→ Task brief:
Format the lines of the Records below, from the line containing "Given: Save the integration settings" through the last line, as a JSON list of strings with one string per line and blank lines omitted. Leave the pictures out.

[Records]
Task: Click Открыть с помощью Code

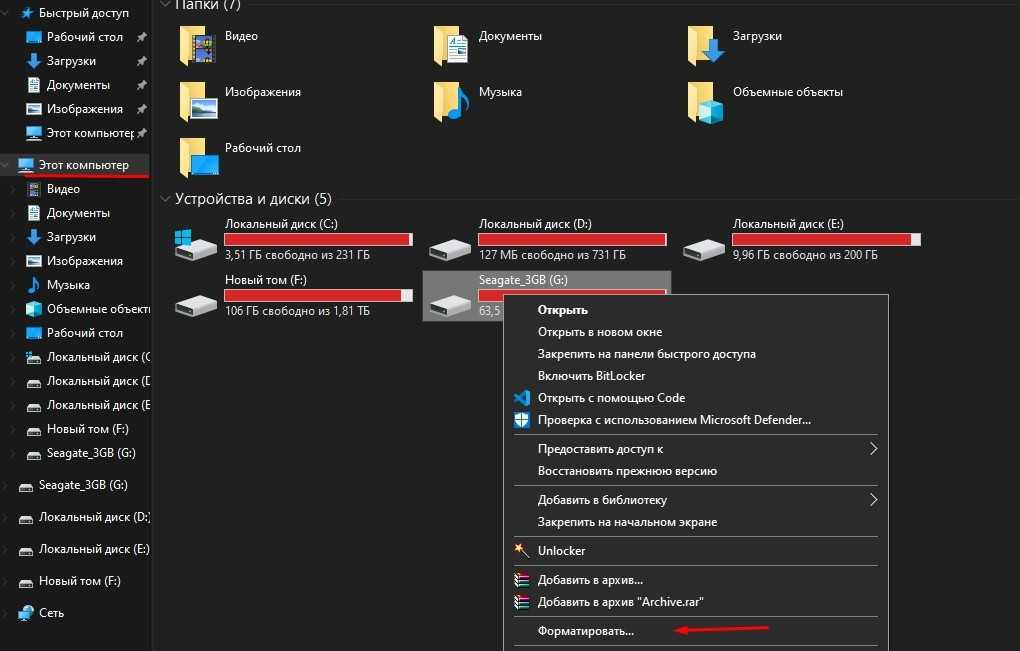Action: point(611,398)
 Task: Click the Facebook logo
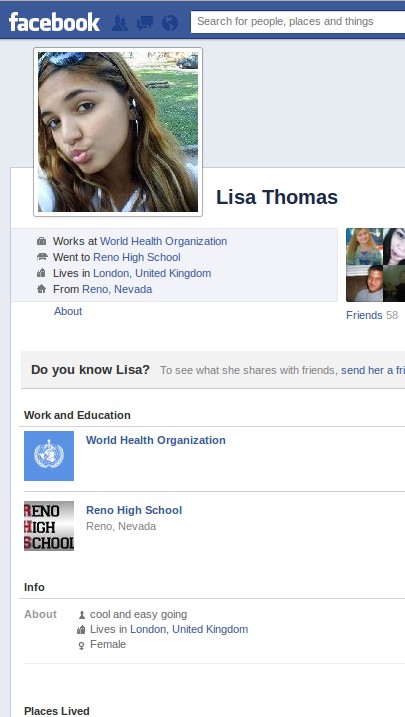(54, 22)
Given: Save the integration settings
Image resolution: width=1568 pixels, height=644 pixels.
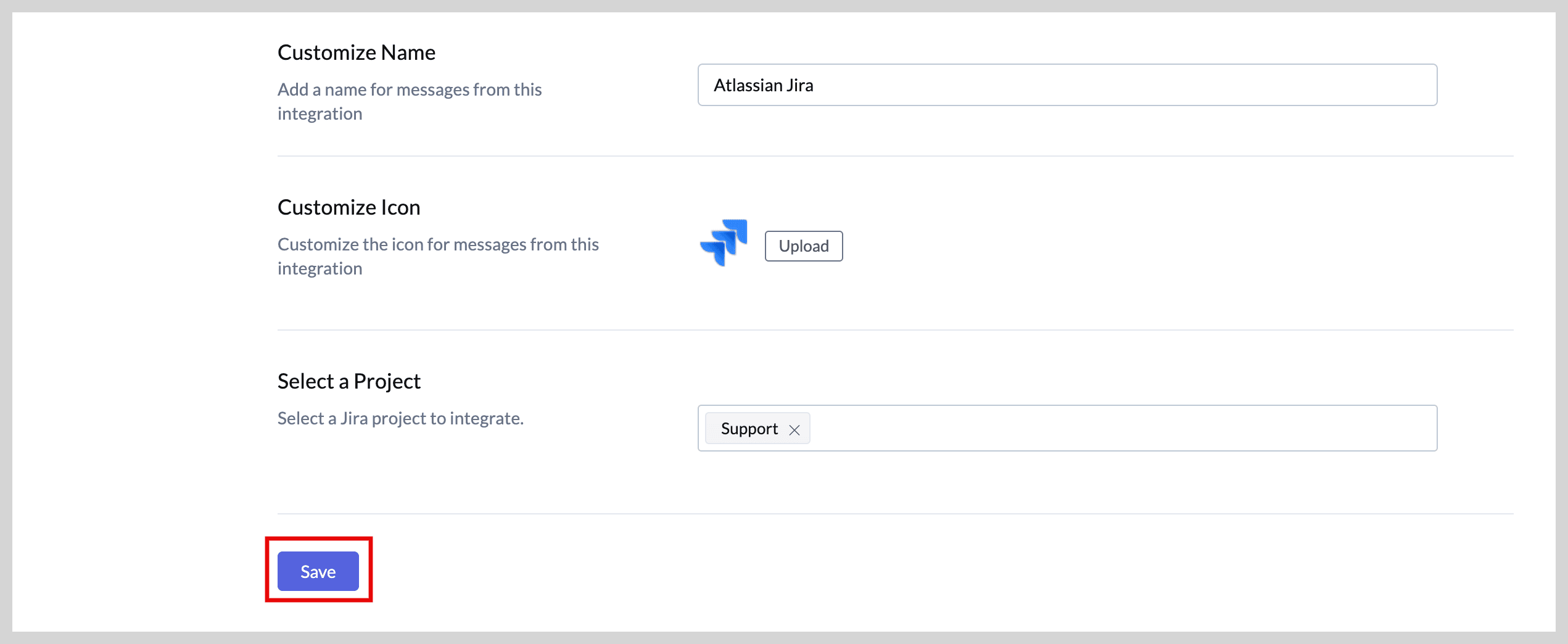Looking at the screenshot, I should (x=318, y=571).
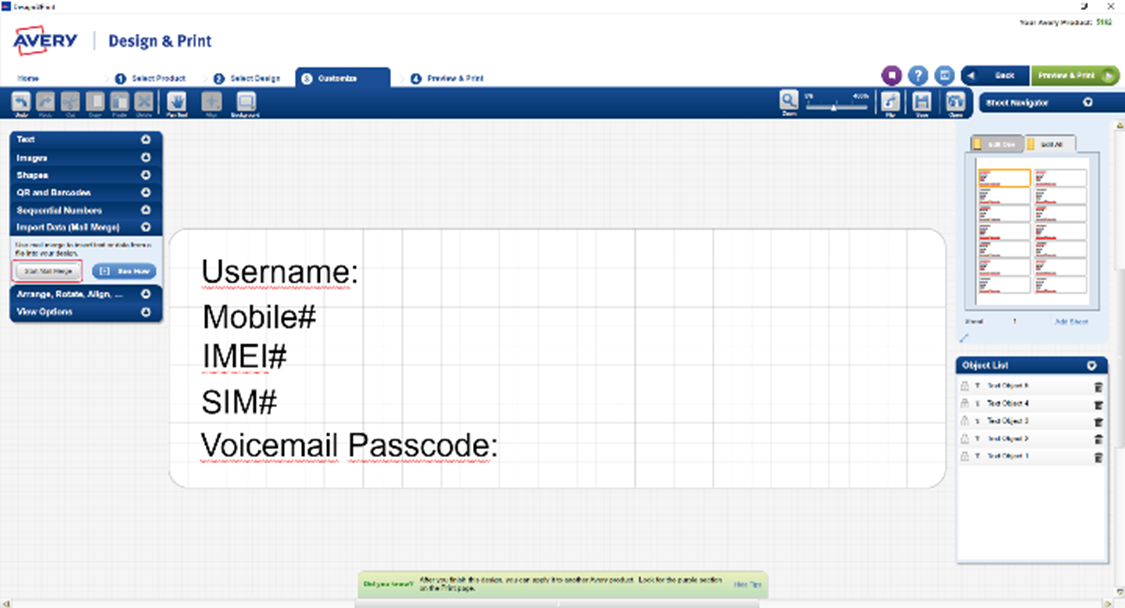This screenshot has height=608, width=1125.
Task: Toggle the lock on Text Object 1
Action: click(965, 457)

→ Exercise output:
[
  "Given: Save the integration settings",
  "Image resolution: width=1568 pixels, height=644 pixels.",
  "Looking at the screenshot, I should (x=318, y=571).",
  "This screenshot has height=608, width=1125.",
  "Task: Toggle the lock on Text Object 1",
  "Action: click(965, 457)"
]